DATA IN THIS EXERCISE

···

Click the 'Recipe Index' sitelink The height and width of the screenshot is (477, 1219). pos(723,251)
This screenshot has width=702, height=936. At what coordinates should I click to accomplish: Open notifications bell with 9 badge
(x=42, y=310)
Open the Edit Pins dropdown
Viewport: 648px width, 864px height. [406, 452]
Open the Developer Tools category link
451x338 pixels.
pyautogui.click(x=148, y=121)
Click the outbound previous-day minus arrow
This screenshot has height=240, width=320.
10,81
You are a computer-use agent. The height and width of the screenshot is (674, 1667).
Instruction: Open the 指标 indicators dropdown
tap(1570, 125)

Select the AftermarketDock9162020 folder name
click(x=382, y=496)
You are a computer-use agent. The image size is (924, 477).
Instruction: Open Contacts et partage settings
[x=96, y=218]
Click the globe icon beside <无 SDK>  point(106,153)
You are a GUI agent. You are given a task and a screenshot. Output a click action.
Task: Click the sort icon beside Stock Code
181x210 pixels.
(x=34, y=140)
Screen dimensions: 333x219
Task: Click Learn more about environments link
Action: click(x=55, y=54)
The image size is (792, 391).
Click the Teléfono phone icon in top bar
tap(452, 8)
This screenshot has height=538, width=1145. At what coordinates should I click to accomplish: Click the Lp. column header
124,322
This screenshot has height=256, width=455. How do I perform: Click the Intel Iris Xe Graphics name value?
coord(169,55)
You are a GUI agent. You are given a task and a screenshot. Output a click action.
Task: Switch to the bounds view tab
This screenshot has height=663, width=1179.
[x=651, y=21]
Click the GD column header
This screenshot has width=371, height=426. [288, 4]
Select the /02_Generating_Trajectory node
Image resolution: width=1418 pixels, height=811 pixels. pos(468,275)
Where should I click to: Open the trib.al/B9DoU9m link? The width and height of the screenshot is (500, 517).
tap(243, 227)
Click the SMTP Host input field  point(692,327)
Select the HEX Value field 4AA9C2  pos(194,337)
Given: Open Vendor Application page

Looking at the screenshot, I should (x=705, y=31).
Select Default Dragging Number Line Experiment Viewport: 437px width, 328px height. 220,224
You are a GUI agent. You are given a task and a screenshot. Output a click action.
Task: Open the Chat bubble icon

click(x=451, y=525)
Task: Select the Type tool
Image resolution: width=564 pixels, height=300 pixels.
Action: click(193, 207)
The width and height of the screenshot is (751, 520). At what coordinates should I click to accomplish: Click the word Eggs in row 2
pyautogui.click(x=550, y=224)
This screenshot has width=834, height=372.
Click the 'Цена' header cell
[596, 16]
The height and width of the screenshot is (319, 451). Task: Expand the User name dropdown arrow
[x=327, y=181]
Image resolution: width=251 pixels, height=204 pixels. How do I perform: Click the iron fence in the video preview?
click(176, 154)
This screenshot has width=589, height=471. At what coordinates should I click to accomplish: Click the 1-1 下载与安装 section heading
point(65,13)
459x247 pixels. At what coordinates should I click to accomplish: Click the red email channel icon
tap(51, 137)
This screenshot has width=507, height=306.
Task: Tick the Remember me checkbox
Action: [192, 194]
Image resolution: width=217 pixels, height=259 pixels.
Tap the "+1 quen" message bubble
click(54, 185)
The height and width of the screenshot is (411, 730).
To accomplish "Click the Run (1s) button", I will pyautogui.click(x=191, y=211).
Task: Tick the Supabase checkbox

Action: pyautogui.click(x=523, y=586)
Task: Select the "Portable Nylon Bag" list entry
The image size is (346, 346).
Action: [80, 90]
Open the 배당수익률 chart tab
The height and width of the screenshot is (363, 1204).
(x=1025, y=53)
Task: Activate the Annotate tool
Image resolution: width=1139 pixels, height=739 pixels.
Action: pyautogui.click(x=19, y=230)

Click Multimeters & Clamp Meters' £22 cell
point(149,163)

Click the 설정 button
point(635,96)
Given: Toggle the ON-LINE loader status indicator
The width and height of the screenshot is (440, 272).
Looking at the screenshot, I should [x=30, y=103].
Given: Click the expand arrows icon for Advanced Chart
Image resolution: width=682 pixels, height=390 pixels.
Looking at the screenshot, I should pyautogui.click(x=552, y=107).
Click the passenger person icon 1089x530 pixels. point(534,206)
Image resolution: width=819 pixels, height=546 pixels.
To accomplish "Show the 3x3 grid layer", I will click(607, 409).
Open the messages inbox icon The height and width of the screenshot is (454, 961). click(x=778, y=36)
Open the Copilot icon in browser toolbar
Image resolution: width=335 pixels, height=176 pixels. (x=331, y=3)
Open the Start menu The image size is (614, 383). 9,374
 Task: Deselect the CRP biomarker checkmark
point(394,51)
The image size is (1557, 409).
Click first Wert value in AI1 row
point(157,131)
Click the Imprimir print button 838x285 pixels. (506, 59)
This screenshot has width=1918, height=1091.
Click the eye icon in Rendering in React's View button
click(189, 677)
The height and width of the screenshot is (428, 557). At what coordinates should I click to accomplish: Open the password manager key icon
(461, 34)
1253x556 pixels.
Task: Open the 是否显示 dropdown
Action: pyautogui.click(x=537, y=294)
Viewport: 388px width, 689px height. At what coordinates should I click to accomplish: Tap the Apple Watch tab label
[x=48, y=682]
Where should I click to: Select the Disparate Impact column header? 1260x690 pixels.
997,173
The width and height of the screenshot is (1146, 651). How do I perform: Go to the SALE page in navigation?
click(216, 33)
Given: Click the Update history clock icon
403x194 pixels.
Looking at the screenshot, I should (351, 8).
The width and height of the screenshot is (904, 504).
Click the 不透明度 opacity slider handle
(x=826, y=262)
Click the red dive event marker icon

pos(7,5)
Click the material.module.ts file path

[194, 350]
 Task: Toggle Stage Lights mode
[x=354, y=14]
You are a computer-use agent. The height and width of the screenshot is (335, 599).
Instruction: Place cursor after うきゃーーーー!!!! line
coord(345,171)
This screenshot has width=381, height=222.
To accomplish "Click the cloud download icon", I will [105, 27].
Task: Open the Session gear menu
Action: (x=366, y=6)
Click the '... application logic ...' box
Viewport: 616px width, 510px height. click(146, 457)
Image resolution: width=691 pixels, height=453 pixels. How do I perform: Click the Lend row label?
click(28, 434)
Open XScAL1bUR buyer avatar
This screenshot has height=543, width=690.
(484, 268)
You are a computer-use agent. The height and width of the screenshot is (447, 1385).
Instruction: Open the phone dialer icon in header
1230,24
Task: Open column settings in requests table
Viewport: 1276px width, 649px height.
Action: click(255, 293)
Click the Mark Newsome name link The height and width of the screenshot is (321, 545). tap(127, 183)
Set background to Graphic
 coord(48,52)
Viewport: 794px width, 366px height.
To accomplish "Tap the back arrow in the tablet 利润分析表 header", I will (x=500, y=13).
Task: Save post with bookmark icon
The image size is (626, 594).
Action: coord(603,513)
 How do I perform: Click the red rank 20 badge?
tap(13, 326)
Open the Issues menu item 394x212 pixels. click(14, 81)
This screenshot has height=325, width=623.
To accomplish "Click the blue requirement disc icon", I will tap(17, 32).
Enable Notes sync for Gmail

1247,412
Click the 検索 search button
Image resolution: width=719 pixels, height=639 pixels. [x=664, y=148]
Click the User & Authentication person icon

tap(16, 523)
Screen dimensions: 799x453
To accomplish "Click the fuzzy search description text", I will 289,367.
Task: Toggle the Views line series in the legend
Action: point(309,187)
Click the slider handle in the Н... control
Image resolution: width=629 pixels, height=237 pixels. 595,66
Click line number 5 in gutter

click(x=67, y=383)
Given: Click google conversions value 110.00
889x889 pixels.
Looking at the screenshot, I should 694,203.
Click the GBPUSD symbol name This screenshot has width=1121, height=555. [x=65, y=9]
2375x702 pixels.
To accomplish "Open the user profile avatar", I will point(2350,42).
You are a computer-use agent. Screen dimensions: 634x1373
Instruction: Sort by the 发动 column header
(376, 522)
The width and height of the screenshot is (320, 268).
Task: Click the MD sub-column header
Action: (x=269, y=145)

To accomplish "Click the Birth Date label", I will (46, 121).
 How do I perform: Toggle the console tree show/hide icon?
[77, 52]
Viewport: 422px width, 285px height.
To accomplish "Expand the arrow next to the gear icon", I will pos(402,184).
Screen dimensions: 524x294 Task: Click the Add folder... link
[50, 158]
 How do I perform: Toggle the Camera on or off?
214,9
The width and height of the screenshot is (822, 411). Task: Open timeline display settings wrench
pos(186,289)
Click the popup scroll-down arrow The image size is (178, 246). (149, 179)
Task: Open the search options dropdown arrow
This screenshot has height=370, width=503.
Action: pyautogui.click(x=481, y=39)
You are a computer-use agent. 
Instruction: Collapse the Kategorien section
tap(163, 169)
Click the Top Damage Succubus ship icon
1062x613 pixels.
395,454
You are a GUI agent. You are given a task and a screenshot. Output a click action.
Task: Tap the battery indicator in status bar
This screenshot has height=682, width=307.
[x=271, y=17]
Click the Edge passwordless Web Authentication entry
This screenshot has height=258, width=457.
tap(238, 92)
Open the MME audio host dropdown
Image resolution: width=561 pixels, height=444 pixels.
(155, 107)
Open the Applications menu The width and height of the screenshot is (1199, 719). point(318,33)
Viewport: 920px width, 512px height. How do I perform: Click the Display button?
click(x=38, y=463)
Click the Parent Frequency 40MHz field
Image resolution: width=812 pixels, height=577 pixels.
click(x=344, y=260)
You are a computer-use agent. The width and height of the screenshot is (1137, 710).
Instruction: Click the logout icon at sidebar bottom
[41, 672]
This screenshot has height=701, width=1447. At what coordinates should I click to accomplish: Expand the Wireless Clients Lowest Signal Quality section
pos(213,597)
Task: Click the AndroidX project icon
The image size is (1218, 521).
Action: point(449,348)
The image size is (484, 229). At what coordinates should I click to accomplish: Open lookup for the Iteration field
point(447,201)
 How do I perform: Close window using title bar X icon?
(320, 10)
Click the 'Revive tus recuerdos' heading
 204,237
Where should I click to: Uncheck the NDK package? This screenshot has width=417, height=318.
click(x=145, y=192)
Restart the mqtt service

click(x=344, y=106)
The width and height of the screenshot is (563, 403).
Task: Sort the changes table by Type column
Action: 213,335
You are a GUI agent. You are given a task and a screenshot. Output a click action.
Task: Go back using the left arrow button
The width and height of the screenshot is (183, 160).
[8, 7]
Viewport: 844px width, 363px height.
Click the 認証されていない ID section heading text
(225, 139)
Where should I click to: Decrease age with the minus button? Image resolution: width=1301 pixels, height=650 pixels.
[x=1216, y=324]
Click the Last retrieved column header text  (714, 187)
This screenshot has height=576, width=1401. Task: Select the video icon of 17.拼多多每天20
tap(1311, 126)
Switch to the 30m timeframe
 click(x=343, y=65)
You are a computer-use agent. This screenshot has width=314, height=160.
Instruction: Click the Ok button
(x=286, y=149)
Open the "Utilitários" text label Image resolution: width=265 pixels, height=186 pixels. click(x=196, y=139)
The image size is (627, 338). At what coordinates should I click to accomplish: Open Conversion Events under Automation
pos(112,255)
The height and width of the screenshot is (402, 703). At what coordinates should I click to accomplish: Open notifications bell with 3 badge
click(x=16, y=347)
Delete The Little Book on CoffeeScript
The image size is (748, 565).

···

WHAT IS EXPECTED
Please give an exact copy of the lines above, beginning with the line containing "Click Multimeters & Clamp Meters' £22 cell" and running through the line containing "Given: Click the expand", and of no other lines.

YOUR SOLUTION
Click Multimeters & Clamp Meters' £22 cell
point(149,163)

Click the 설정 button
point(635,96)
Given: Toggle the ON-LINE loader status indicator
The width and height of the screenshot is (440, 272).
Looking at the screenshot, I should [x=30, y=103].
Given: Click the expand arrows icon for Advanced Chart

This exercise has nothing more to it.